• **The task**:
Copy word for word the stretch of the article on the E.T. ride lawsuit from "According to Orlando" through "Jan. 31 incident.".

(Provided text Opens)

An 11-year-old Brazilian boy on vacation at Universal Orlando had his foot and leg crushed while riding the E.T. attraction at Universal Studios Florida in late January and since then, the family has taken Universal to court.
According to Orlando Sentinel, Roberta Perez, mother to the Tiago Perez (the boy involved in the incident), sued Universal in Orange Circuit Court in late February seeking at least $15,000 in damages for the Jan. 31 incident.
Edmund Normand, the Orlando-based lawyer for Tiago Perez, stated that it appeared that Perez’s left foot became stuck between the ride vehicle and a cement offloading area at the end of the ride.
In the incident, Tiago’s foot was crushed, breaking multiple bones in his toes, foot and leg in what Normand described as a bloody scene.
According to Normand, Tiago wasn’t doing anything wrong while riding the attraction –“He was just being a normal kid, a normal rider.”
Tiago’s feet weren’t on the pedals of the bike, but naturally dangled and were inside the vehicle as requested, said Normand, who is seeking to obtain video of what happened.
Orlando Sentinel reports that Tiago’s family were witnesses, his mother sat in the same row and other family members were behind the boy, who was in the last seat in the middle row.
Tiago is now under the treatment of an orthopedic surgeon in Brazil and has not returned to school since the accident weeks ago. The boy, who played on a soccer team in Brazil, must keep his foot elevated.
Normand says the family is worried the injury will affect how Tiago grows up. “It’s nonsensical,” Normand said for the injury to have occurred on a kid-friendly attraction like E.T., which has a height requirement of just 34 inches.
Normand says the lawsuit also notes that Tiago, as well as his mother, did not speak English and could not read any warning signs.
Orlando Sentinel reports that records show the Orlando Fire Department responded to an injury just before 6 p.m. on January 31 at Universal Studios, but the city would not provide detailed information on what happened because it was a medical call.
“There was an incident last night — but we are confident the attraction was operating normally at the time. The ride is temporarily closed as part of our own safety and review procedures,” Universal spokesman Tom Schroder said in a statement on Feb. 1.
Normand has said they’ve noticed a new safety check on the ride as recently as Monday, where the ride now pauses momentarily as it nears its exit so a Universal employee can check to make sure riders’ arms and legs are inside the vehicle. Normand claims this is new since they originally began researching the attraction.
Normand has also suggested Universal should add netting to protect people’s feet, as it does on Men in Black: Alien Attack. “Why not do the same methods they have on their other rides?” Normand said.

(Provided text Closes)
(Input data Opens)

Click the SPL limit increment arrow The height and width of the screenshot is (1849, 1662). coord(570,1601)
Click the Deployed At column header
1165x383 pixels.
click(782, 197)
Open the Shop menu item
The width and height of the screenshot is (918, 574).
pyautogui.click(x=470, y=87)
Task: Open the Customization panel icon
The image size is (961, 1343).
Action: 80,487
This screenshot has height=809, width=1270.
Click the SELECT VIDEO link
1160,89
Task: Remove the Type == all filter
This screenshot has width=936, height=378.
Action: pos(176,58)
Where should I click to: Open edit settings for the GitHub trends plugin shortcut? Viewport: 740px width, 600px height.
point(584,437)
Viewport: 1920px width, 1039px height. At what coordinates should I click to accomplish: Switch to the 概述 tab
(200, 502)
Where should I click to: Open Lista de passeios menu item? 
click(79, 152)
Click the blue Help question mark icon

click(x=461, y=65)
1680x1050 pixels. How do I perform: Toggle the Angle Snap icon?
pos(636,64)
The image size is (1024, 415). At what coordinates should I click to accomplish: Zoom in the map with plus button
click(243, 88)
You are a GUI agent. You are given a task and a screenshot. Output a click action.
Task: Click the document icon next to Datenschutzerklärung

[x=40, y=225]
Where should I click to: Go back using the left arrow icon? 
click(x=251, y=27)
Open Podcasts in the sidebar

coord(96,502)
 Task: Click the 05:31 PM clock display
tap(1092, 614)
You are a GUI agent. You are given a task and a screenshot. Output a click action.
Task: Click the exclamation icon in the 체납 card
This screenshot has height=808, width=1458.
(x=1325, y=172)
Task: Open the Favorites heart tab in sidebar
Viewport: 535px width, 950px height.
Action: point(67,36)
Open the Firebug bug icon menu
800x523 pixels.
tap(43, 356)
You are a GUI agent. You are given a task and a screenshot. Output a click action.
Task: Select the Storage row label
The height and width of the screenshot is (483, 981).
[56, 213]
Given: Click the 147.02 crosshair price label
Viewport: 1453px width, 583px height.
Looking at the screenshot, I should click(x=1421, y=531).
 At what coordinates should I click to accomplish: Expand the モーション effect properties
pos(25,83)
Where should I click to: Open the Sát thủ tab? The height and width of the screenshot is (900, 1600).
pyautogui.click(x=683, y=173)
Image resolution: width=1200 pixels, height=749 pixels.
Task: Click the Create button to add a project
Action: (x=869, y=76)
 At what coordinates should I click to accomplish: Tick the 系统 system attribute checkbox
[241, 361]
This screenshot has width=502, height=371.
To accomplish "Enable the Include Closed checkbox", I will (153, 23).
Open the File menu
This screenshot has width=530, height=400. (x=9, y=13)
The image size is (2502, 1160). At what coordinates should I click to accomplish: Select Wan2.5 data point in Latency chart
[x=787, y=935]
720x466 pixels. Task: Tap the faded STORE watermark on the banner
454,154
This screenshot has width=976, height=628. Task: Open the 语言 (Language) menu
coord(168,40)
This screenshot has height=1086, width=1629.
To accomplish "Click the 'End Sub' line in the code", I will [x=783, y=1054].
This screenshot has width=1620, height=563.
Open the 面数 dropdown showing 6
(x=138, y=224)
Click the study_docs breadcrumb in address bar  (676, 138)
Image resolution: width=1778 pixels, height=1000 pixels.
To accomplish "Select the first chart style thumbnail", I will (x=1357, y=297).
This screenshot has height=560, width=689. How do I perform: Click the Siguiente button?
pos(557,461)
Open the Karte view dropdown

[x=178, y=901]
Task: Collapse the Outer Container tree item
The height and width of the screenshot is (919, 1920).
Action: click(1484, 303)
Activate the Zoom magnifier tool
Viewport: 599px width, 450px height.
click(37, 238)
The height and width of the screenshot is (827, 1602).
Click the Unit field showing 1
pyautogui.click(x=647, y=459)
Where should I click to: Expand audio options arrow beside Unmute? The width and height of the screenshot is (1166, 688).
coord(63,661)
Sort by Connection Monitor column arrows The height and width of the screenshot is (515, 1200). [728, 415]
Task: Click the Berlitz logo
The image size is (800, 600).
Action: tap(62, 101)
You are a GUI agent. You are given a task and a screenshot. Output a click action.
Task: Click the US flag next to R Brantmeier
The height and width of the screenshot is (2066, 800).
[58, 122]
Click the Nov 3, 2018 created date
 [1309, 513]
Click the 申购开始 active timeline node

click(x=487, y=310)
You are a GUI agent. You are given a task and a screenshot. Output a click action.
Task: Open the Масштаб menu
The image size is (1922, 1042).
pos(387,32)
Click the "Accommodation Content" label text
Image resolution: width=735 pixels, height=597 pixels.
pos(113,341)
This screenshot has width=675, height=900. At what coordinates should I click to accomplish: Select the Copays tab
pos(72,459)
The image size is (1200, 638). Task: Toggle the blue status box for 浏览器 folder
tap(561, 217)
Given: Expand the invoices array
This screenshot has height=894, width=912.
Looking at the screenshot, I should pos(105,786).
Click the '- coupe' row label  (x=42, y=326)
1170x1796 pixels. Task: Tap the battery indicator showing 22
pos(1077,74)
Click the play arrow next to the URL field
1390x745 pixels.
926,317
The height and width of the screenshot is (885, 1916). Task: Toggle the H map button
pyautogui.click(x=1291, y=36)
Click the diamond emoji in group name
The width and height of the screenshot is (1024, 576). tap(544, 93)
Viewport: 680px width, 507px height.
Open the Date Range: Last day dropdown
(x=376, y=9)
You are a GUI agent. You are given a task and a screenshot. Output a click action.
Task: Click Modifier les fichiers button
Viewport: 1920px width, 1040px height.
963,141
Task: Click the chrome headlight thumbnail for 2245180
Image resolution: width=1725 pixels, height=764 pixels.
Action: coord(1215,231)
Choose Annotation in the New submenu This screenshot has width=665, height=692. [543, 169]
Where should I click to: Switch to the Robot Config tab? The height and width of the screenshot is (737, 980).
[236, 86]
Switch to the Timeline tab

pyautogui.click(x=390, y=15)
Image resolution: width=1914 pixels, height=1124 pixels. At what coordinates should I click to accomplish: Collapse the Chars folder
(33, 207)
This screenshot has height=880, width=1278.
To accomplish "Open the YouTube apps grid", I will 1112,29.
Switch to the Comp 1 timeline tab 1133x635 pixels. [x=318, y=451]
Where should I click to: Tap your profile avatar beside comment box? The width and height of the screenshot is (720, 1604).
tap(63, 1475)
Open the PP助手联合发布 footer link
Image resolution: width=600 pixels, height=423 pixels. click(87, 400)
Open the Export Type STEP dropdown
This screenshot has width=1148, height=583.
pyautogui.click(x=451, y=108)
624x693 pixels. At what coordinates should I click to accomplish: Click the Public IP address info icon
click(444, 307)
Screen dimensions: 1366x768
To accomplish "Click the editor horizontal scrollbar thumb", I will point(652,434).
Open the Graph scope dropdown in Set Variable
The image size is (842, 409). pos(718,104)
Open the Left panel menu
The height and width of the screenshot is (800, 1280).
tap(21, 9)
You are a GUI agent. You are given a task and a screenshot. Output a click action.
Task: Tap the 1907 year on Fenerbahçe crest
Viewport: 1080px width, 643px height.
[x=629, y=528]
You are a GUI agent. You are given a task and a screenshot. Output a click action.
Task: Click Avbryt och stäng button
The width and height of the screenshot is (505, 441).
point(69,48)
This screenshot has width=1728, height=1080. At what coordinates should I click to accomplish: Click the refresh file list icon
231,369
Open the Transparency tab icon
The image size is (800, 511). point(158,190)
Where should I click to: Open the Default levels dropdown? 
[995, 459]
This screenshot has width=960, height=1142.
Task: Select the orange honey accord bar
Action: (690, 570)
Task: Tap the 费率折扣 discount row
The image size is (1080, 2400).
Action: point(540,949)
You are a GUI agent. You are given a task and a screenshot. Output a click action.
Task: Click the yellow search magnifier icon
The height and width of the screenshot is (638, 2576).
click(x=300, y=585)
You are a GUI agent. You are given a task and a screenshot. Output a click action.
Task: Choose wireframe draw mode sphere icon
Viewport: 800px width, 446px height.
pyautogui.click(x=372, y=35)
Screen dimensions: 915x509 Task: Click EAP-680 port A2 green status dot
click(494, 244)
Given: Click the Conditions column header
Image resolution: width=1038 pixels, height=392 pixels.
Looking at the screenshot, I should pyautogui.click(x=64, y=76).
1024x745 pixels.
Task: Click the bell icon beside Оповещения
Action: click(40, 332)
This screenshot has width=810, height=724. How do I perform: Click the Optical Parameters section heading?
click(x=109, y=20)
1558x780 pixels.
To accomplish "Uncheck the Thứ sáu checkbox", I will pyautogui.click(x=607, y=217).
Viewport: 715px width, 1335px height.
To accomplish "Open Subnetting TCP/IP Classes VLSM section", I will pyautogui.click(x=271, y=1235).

(Input data Closes)

• **Result for this task**:
According to Orlando Sentinel, Roberta Perez, mother to the Tiago Perez (the boy involved in the incident), sued Universal in Orange Circuit Court in late February seeking at least $15,000 in damages for the Jan. 31 incident.